WHAT IS BEING ASKED -
Copy these lines word for word from the listing, starting at the line that contains "What do you see at coordinates (594, 108)" and going through the last line of the listing.

DATA TO EXAMINE -

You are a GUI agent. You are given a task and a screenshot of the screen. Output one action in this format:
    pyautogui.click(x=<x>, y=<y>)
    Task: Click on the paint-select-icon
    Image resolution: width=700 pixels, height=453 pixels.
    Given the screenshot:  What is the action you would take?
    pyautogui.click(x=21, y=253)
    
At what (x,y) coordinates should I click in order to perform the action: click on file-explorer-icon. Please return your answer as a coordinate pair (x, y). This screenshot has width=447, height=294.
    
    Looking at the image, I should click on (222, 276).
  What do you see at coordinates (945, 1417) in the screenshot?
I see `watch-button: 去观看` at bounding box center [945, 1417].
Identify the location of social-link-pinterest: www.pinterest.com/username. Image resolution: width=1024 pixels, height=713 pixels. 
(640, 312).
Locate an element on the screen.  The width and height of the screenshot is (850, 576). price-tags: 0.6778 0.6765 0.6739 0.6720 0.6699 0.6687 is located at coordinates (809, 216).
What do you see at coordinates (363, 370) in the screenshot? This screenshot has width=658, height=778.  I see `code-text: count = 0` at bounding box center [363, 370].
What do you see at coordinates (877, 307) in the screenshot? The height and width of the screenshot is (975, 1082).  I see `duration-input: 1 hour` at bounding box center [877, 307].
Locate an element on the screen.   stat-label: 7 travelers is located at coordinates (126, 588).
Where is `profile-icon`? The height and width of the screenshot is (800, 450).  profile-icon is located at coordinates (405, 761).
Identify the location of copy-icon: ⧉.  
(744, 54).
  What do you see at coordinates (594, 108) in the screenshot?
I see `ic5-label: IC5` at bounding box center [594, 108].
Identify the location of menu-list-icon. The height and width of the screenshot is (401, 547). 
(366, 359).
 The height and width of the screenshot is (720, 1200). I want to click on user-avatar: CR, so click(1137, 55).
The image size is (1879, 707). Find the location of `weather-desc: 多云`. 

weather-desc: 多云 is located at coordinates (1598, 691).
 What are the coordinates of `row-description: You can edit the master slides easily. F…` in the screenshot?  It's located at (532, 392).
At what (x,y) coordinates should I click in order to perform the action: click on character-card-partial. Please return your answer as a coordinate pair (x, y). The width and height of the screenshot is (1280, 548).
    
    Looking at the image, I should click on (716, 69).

REPLY -
  What do you see at coordinates (594, 108) in the screenshot?
I see `ic5-label: IC5` at bounding box center [594, 108].
Identify the location of menu-list-icon. The height and width of the screenshot is (401, 547). 
(366, 359).
 The height and width of the screenshot is (720, 1200). I want to click on user-avatar: CR, so click(1137, 55).
The image size is (1879, 707). Find the location of `weather-desc: 多云`. 

weather-desc: 多云 is located at coordinates (1598, 691).
 What are the coordinates of `row-description: You can edit the master slides easily. F…` in the screenshot?  It's located at (532, 392).
At what (x,y) coordinates should I click in order to perform the action: click on character-card-partial. Please return your answer as a coordinate pair (x, y). The width and height of the screenshot is (1280, 548).
    
    Looking at the image, I should click on (716, 69).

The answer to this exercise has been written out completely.